Above image: Writer, Monica Bobbit’s husband LCol Dan Bobbit. 

There are moments we never forget. Moments that define us. These are the moments we seldom expect, they occur randomly and often tragically, and offer us no warning or time to prepare. In an instant, a regular day becomes a life-altering one.

On an ordinary Wednesday morning, I sent my children off to school and took the dog for a walk. It was a beautiful May day. A slight breeze stirred the leaves, but the sun was warming the air as we made our final lap around the wooded trail. We got home just as the crew arrived to install the eaves trough on the house we had purchased the previous summer when we’d been posted back to Petawawa for the third time. “Eaves trough is up,” I texted my husband as I made my morning coffee. I doubt he ever read it.

The doorbell shattered the silence five hours later. A doorbell is such an innocuous thing, and yet, such a powerful delineator. The doorbell rings. A wife becomes a widow. Children are left fatherless. A regiment loses its leader. Life is forever divided into before and after this moment.

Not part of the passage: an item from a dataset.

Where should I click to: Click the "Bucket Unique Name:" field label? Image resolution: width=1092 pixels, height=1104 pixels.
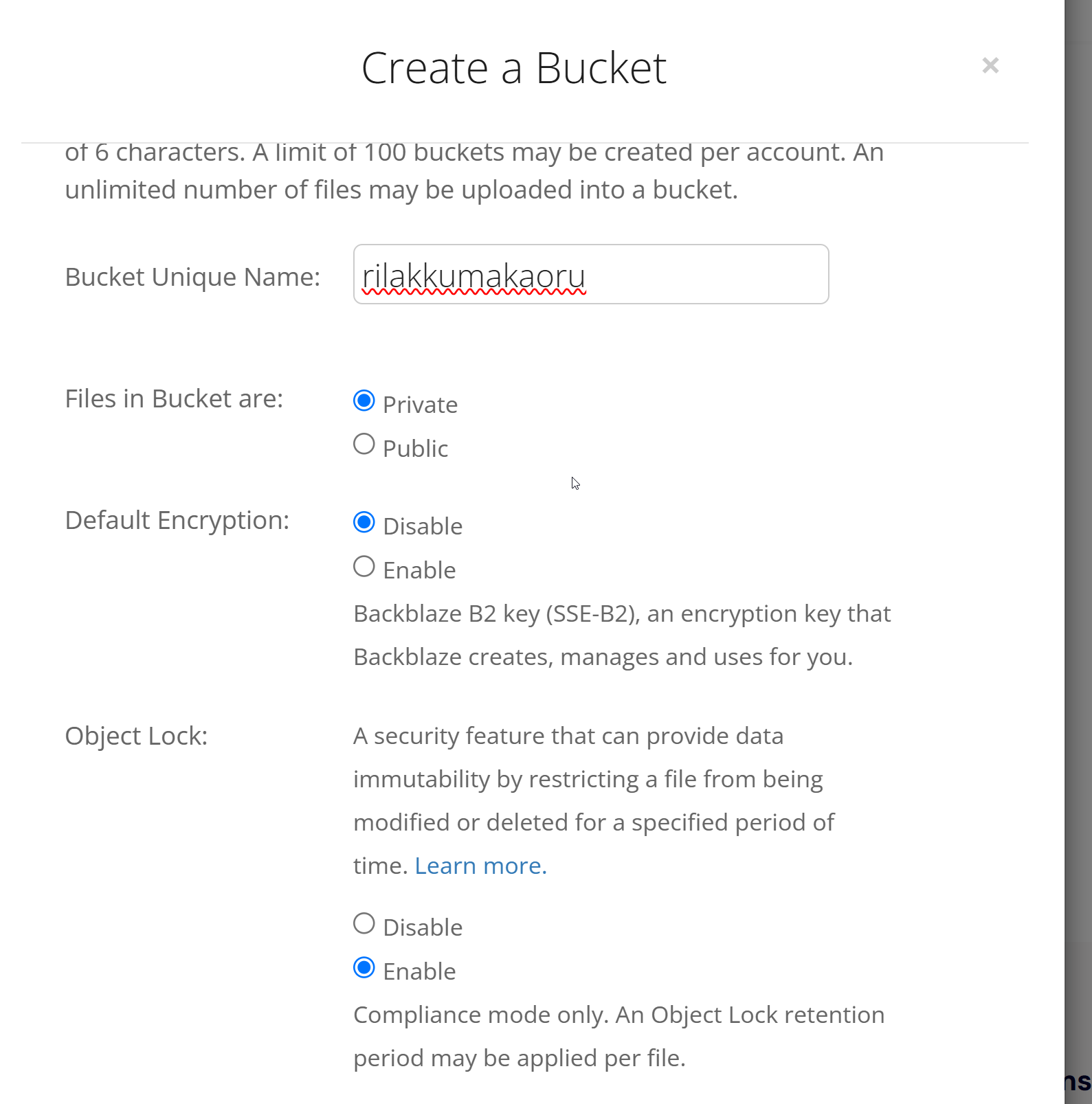tap(192, 277)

My husband did not die in battle on foreign soil, nor did he die by suicide, as many automatically assume when they discover I’m a military widow. He died in a fluke accident when his LAV3 rolled over during a routine training exercise, but his death was no less shocking or devastating to those he left behind.  

LCol Dan Bobbit in a LAVIII. He died in a fluke accident when his LAVIII rolled over during a routine training exercise. As Monica writes, his death was no less shocking or devastating to those he left behind.

Universally respected by all ranks, Dan was the type of leader most people aspire to be. He was the kind of person I aspire to be. Always self-deprecating, he was humble to a fault. He never sought attention for his accomplishments, nor did he seek the limelight. Incredibly loyal and selfless, he was as dedicated a husband and father as he was a commanding officer. It was never about him. It was always about us: his family and his soldiers, always, until the end. In the final moments of his life, his main priority was the safety of the four soldiers in his vehicle, of that there is no doubt. Just as surely as if the four of us had been in the vehicle with him: family above self. He can rest easy knowing his soldiers came home to their families that day, although their lives, like ours, will never be quite the same.

Dan loved life, and he lived it to the fullest. He made ordinary moments extraordinary. He believed in working hard and playing harder, though sometimes he may have taken that to the extreme. But that was Dan, and he lived big. He was the guy that everyone liked, because how could you not like him? He was incredibly kind, generous and compassionate. He always had time for everyone, no matter what. And he was so funny. He loved to make people laugh. With a perfectly timed joke, a crazy costume, or some other silly shenanigan, he was the life of any party.

It was so hard to believe that such a vibrant life had ended so suddenly and randomly. When he’d left for Wainwright less than two weeks earlier, it had never occurred to either of us that he would never come home again. After all, he was only going on an exercise. In fact, those were my first words when they came to tell me he’d been killed, “What are you talking about, he’s only on an exercise?” 

Before he deployed to Afghanistan, Dan made me promise him if he didn’t come home, we would still have good, happy lives. He made me promise him I would not choose to spend my life alone out of some misplaced obligation to him. In order to deploy and do his job, he needed the assurance that I would be okay, that we would be happy, and that our lives would go on without him.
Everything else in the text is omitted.